German chancellor Angela Merkel, whose decision last year to hear asylum applications in Germany turned the flow into a flood, described the deal as "a breakthrough if it becomes reality". The EU president, Donald Tusk, said it was a major step towards ending Europe's biggest migration crisis since World War II. Turkey was very happy. In return for accepting returned Syrians, it also got an extra 3 billion ($4.9 billion) in aid from the EU and visa-free travel in Europe for Turks.
The only people unhappy appear to be at the United Nations High Commission for Refugees (UNHCR), the very agency that should be happiest. The crisis at Europe's borders has been created by people trying to jump the UNHCR's queue or, in some cases, pose as asylum seekers. Reports from Europe recently estimate that only about a third of the people arriving on Greek beaches or at Balkan land borders are from Syria. Just as many are said to be from Libya and Afghanistan, where civil conflicts are also rife, but as many again are from countries such as Morocco and Pakistan which are not reported to be suffering unusual strife at present.
Clearly, along with genuine Syrian refugees, there will be unknown numbers from the Middle East and North Africa who can pass as Syrian and take this opportunity to get into the more stable and prosperous countries of Europe if they can.

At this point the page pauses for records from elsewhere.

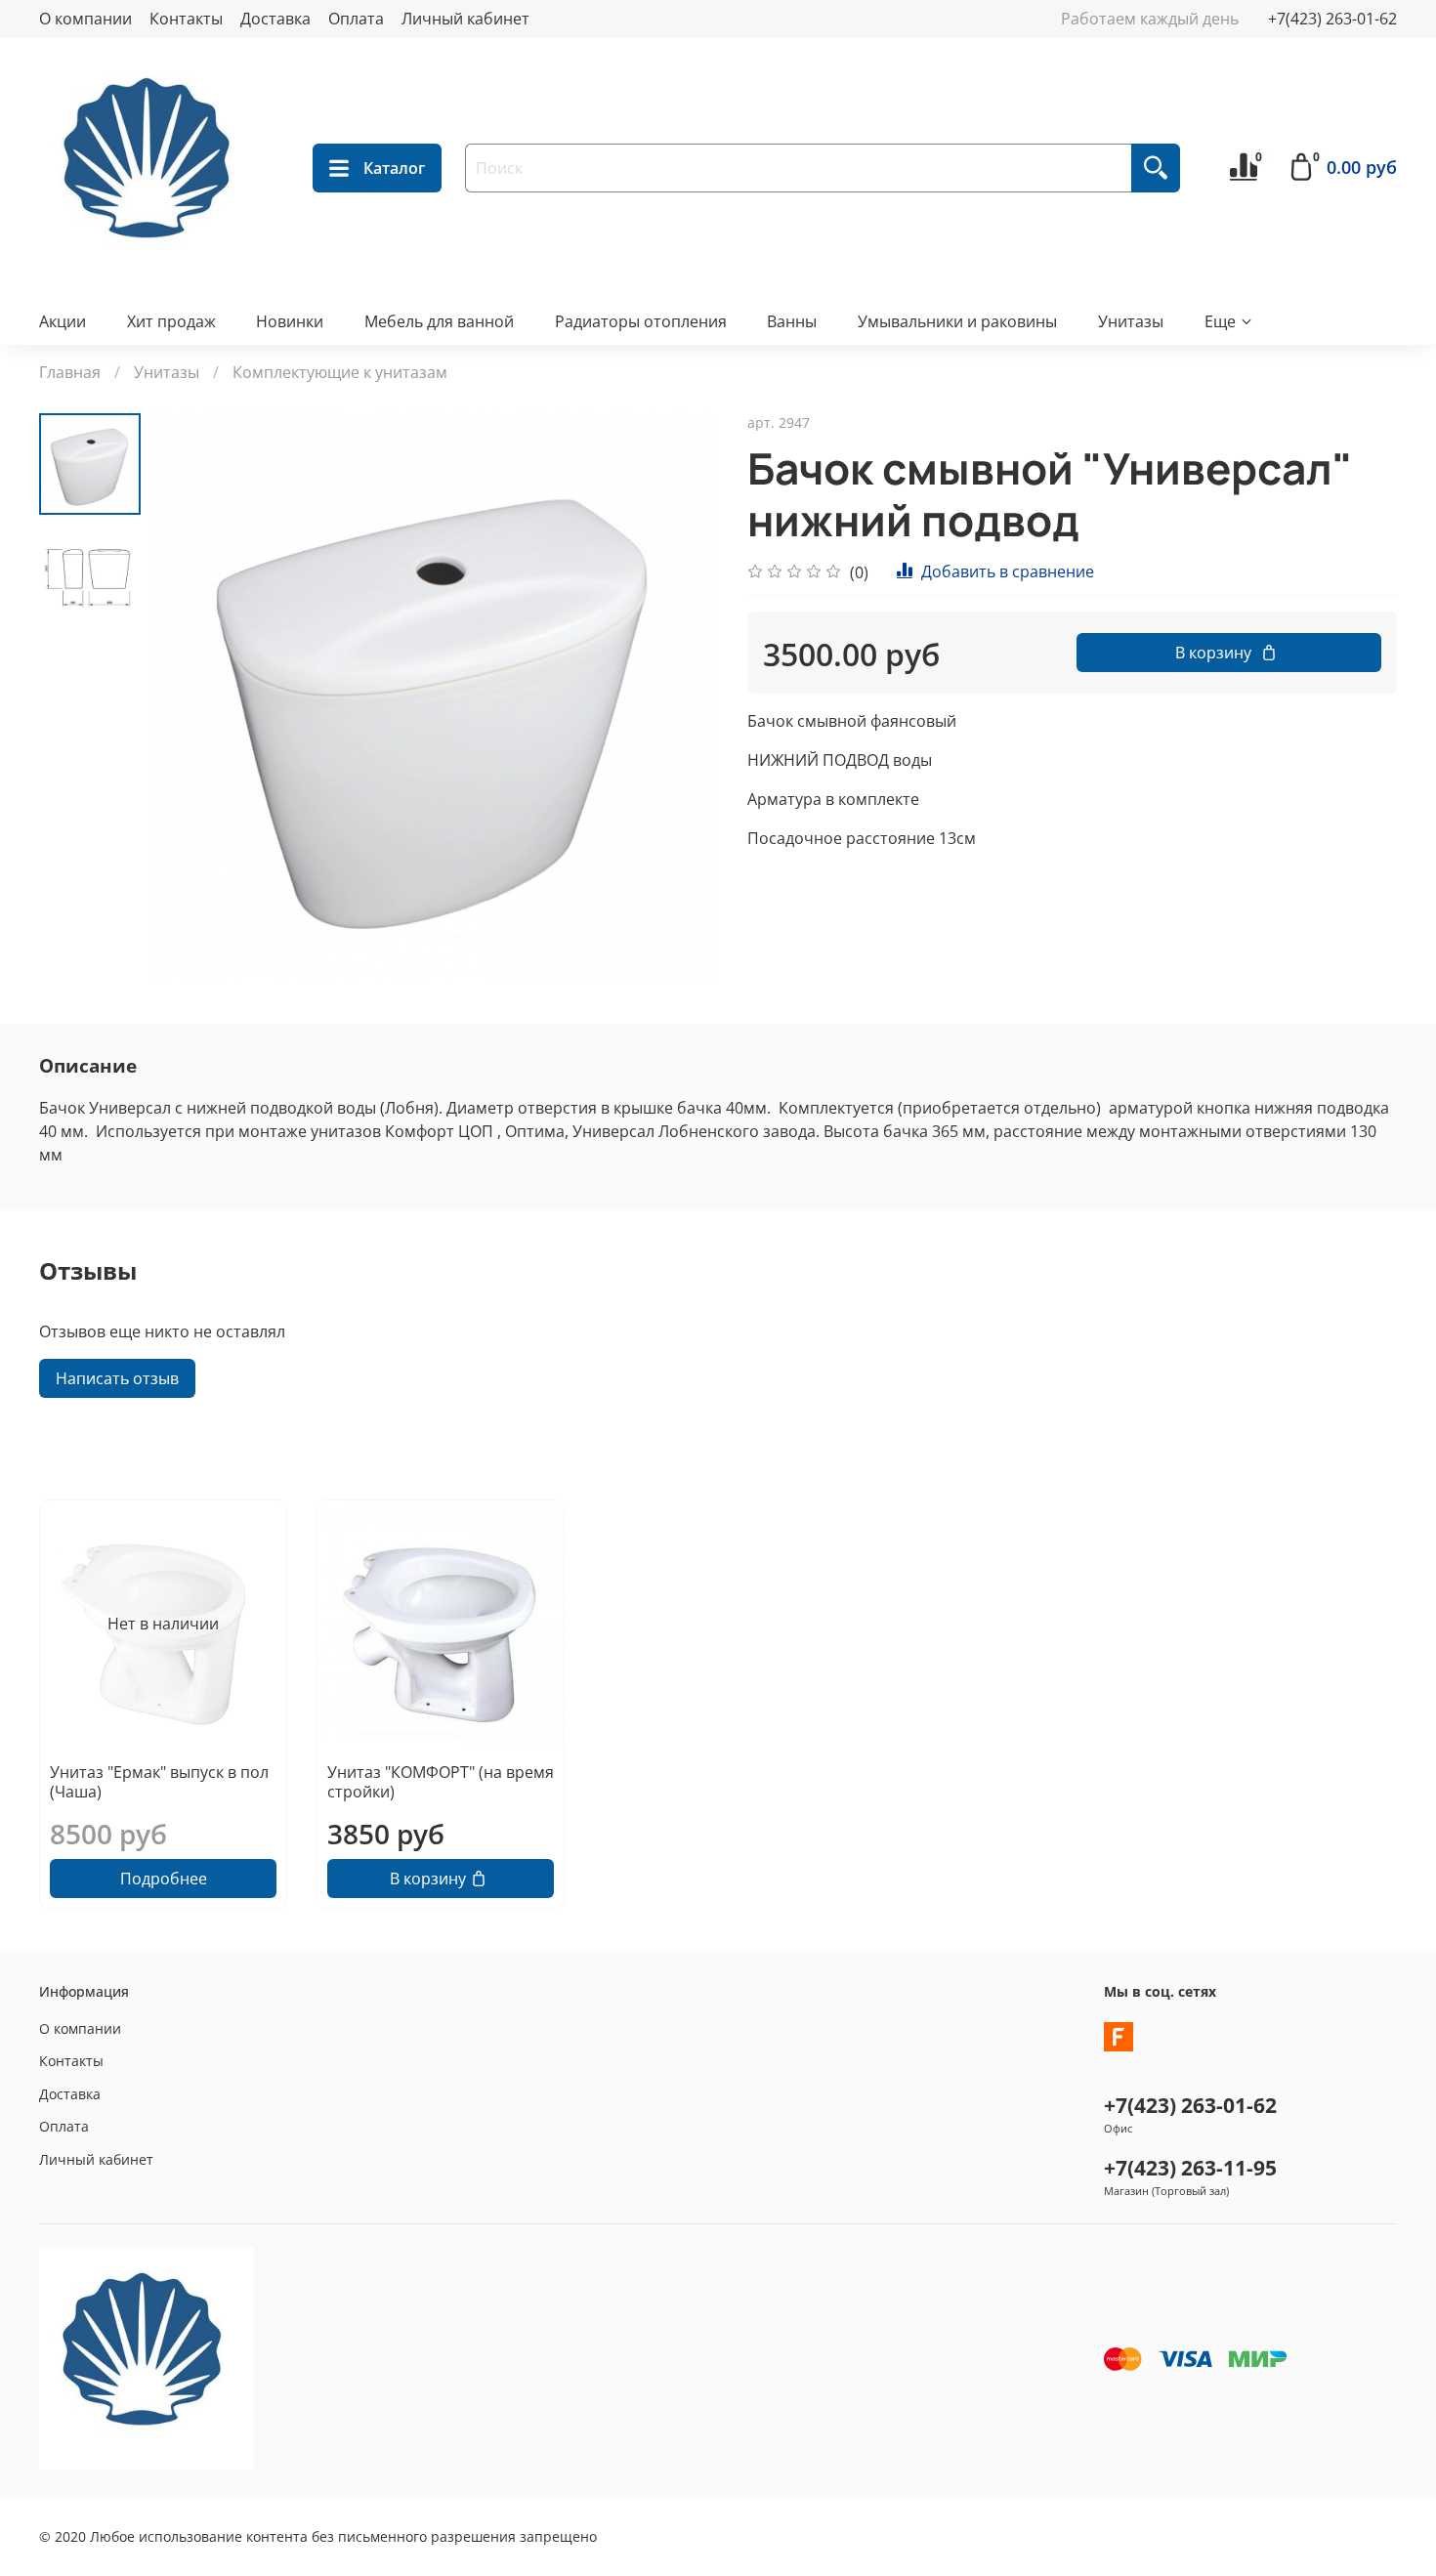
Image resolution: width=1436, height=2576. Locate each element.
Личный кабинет (465, 18)
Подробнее (163, 1878)
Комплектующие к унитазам (339, 372)
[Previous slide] (189, 696)
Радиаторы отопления (641, 321)
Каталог (394, 168)
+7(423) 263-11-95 (1190, 2167)
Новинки (289, 321)
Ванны (792, 321)
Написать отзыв (117, 1378)
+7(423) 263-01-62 (1332, 18)
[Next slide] (678, 696)
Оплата (356, 18)
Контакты (186, 18)
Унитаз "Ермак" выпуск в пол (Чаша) (159, 1781)
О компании (85, 18)
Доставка (275, 18)
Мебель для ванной (439, 321)
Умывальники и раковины (957, 321)
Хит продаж (171, 321)
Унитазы (1130, 321)
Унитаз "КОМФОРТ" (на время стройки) (440, 1781)
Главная (70, 372)
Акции (62, 321)
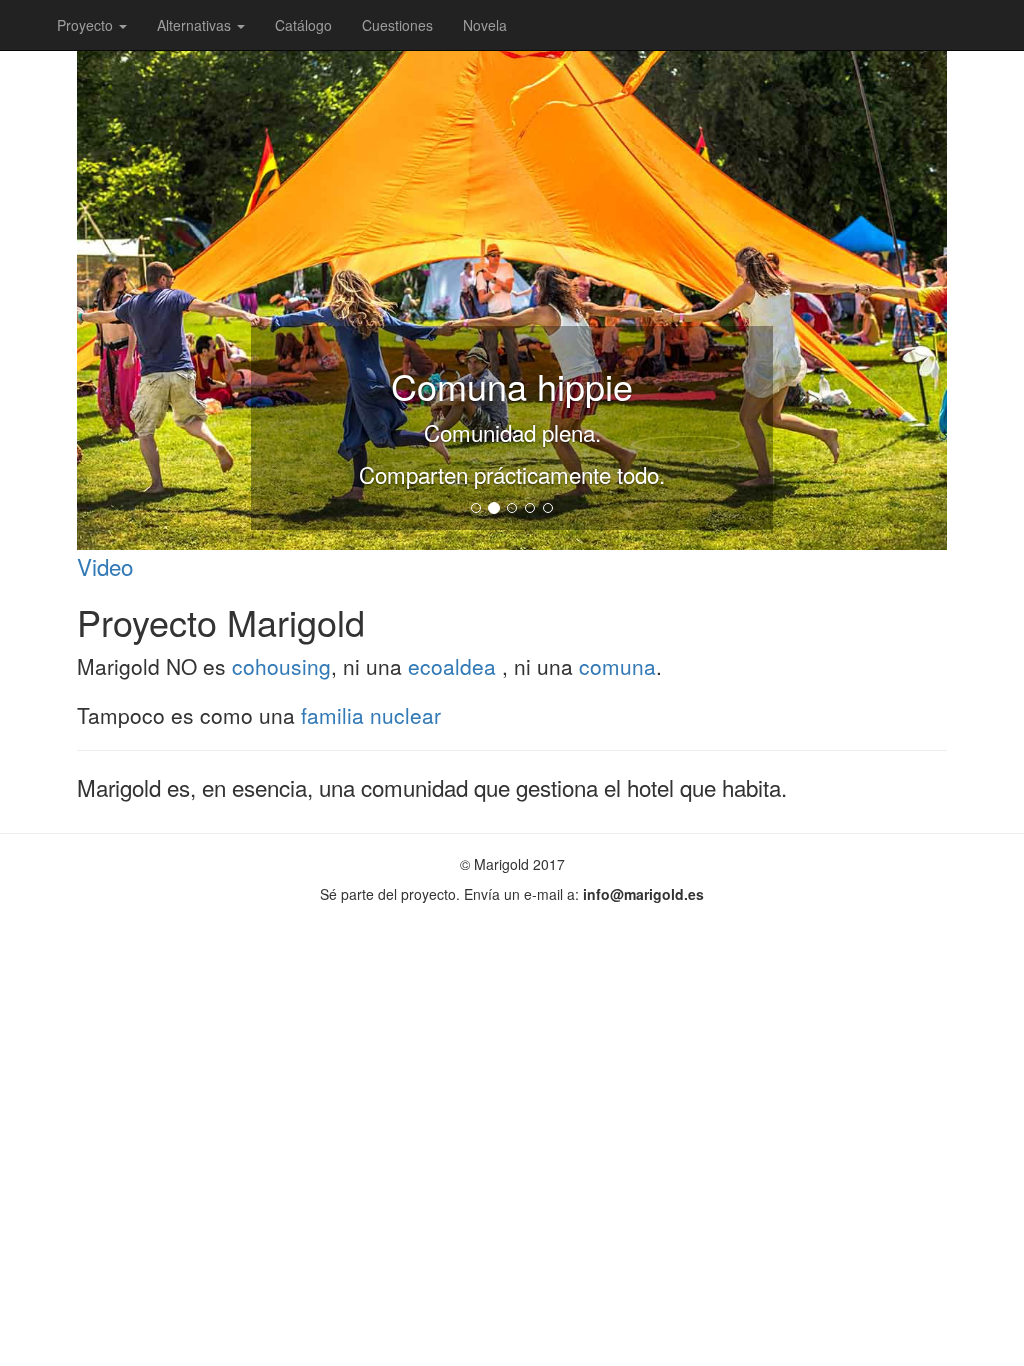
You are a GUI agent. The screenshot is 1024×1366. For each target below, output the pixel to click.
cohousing (281, 666)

The UNHCR ought to be concerned about the fact they have swamped the vetting procedures of their desired countries, sapped the political goodwill of Germans last summer and caused EU border states to shut their gates. None of this in the interest of genuine refugees patiently waiting in Turkey for their applications to be considered in the orderly way approved by the UNHCR.
So why has the agency's head, Filippo Grandi, told the European Parliament he is "deeply concerned about any arrangement that would involve the blanket return of anyone from one country to another without spelling out refugee protection safeguards under international law"? The European Commission president, Jean-Claude Juncker, conceded Turkish and Greek law would need to be amended to comply with the Geneva Convention on refugees. "But this is a matter of detail," he said. "The decision is legal."
If that is the case, it seems like a reasonable answer to a pressing problem. For every queue-jumper returned to Turkey, a law-abiding applicant in genuine need will get entry to Europe. The message should quickly be received: that illegal bids by land or sea are not worth the costs and the risks. The safety of these people and orderly refugee resettlement could both be well served.